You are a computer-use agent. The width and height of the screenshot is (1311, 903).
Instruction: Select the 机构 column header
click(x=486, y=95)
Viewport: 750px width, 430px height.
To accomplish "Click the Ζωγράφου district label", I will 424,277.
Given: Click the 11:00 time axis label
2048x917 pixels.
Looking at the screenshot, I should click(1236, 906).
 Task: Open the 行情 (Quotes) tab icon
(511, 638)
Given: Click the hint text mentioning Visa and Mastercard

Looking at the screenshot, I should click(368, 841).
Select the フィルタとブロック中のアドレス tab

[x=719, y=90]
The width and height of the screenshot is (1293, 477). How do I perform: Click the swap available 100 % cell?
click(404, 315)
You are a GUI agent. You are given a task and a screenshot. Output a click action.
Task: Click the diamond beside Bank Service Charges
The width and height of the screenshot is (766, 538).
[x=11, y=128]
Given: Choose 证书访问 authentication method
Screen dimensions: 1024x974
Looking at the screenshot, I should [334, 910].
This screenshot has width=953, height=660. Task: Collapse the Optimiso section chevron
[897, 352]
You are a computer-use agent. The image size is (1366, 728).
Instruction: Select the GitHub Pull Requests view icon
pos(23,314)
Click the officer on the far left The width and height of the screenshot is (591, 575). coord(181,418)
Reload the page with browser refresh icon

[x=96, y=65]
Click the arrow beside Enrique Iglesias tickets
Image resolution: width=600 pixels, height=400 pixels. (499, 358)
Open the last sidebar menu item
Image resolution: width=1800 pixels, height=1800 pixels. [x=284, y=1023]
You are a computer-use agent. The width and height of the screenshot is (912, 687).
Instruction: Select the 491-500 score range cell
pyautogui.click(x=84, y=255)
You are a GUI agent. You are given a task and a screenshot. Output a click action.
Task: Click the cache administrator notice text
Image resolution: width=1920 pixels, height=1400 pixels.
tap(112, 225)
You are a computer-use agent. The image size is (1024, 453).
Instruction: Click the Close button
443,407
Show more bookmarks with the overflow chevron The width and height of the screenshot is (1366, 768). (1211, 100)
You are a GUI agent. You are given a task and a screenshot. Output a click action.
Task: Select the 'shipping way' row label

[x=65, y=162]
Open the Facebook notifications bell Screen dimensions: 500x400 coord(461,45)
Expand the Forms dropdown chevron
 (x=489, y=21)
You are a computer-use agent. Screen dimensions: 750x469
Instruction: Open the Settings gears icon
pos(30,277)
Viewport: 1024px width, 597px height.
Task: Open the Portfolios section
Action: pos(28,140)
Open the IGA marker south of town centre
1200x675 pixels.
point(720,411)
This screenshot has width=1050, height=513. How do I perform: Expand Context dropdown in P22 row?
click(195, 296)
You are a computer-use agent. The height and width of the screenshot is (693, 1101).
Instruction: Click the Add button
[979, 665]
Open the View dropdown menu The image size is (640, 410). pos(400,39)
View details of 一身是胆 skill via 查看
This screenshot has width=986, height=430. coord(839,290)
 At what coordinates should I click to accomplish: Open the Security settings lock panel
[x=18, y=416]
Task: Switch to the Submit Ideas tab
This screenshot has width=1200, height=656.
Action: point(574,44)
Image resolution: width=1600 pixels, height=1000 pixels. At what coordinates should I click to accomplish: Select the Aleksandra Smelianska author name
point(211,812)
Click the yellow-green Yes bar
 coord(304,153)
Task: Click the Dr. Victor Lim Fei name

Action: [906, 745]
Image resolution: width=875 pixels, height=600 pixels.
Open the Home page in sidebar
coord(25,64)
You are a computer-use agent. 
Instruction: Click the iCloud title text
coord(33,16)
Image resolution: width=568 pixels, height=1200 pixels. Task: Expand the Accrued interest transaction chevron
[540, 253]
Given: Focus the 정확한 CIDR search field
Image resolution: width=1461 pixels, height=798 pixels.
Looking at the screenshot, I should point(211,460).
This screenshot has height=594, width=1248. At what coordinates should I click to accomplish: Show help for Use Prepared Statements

+---+

Set down the complete listing once more, exactly as it appears.

You are a computer-use agent. The width and height of the screenshot is (1311, 903).
Instruction: Select the 机构 column header
click(x=486, y=95)
Viewport: 750px width, 430px height.
To accomplish "Click the Ζωγράφου district label", I will 424,277.
Given: Click the 11:00 time axis label
2048x917 pixels.
Looking at the screenshot, I should click(1236, 906).
 Task: Open the 行情 (Quotes) tab icon
(511, 638)
Given: Click the hint text mentioning Visa and Mastercard

Looking at the screenshot, I should click(368, 841).
Select the フィルタとブロック中のアドレス tab

[x=719, y=90]
The width and height of the screenshot is (1293, 477). How do I perform: Click the swap available 100 % cell?
click(404, 315)
You are a GUI agent. You are given a task and a screenshot. Output a click action.
Task: Click the diamond beside Bank Service Charges
The width and height of the screenshot is (766, 538).
[x=11, y=128]
Given: Choose 证书访问 authentication method
Screen dimensions: 1024x974
Looking at the screenshot, I should [334, 910].
This screenshot has width=953, height=660. Task: Collapse the Optimiso section chevron
[897, 352]
You are a computer-use agent. The image size is (1366, 728).
Instruction: Select the GitHub Pull Requests view icon
pos(23,314)
Click the officer on the far left The width and height of the screenshot is (591, 575). coord(181,418)
Reload the page with browser refresh icon

[x=96, y=65]
Click the arrow beside Enrique Iglesias tickets
Image resolution: width=600 pixels, height=400 pixels. (499, 358)
Open the last sidebar menu item
Image resolution: width=1800 pixels, height=1800 pixels. [x=284, y=1023]
You are a computer-use agent. The width and height of the screenshot is (912, 687).
Instruction: Select the 491-500 score range cell
pyautogui.click(x=84, y=255)
You are a GUI agent. You are given a task and a screenshot. Output a click action.
Task: Click the cache administrator notice text
Image resolution: width=1920 pixels, height=1400 pixels.
tap(112, 225)
You are a computer-use agent. The image size is (1024, 453).
Instruction: Click the Close button
443,407
Show more bookmarks with the overflow chevron The width and height of the screenshot is (1366, 768). (1211, 100)
You are a GUI agent. You are given a task and a screenshot. Output a click action.
Task: Select the 'shipping way' row label

[x=65, y=162]
Open the Facebook notifications bell Screen dimensions: 500x400 coord(461,45)
Expand the Forms dropdown chevron
 (x=489, y=21)
You are a computer-use agent. Screen dimensions: 750x469
Instruction: Open the Settings gears icon
pos(30,277)
Viewport: 1024px width, 597px height.
Task: Open the Portfolios section
Action: pos(28,140)
Open the IGA marker south of town centre
1200x675 pixels.
point(720,411)
This screenshot has width=1050, height=513. How do I perform: Expand Context dropdown in P22 row?
click(195, 296)
You are a computer-use agent. The height and width of the screenshot is (693, 1101).
Instruction: Click the Add button
[979, 665]
Open the View dropdown menu The image size is (640, 410). pos(400,39)
View details of 一身是胆 skill via 查看
This screenshot has width=986, height=430. coord(839,290)
 At what coordinates should I click to accomplish: Open the Security settings lock panel
[x=18, y=416]
Task: Switch to the Submit Ideas tab
This screenshot has width=1200, height=656.
Action: point(574,44)
Image resolution: width=1600 pixels, height=1000 pixels. At what coordinates should I click to accomplish: Select the Aleksandra Smelianska author name
point(211,812)
Click the yellow-green Yes bar
 coord(304,153)
Task: Click the Dr. Victor Lim Fei name

Action: [906, 745]
Image resolution: width=875 pixels, height=600 pixels.
Open the Home page in sidebar
coord(25,64)
You are a computer-use agent. 
Instruction: Click the iCloud title text
coord(33,16)
Image resolution: width=568 pixels, height=1200 pixels. Task: Expand the Accrued interest transaction chevron
[540, 253]
Given: Focus the 정확한 CIDR search field
Image resolution: width=1461 pixels, height=798 pixels.
Looking at the screenshot, I should point(211,460).
This screenshot has height=594, width=1248. At what coordinates should I click to accomplish: Show help for Use Prepared Statements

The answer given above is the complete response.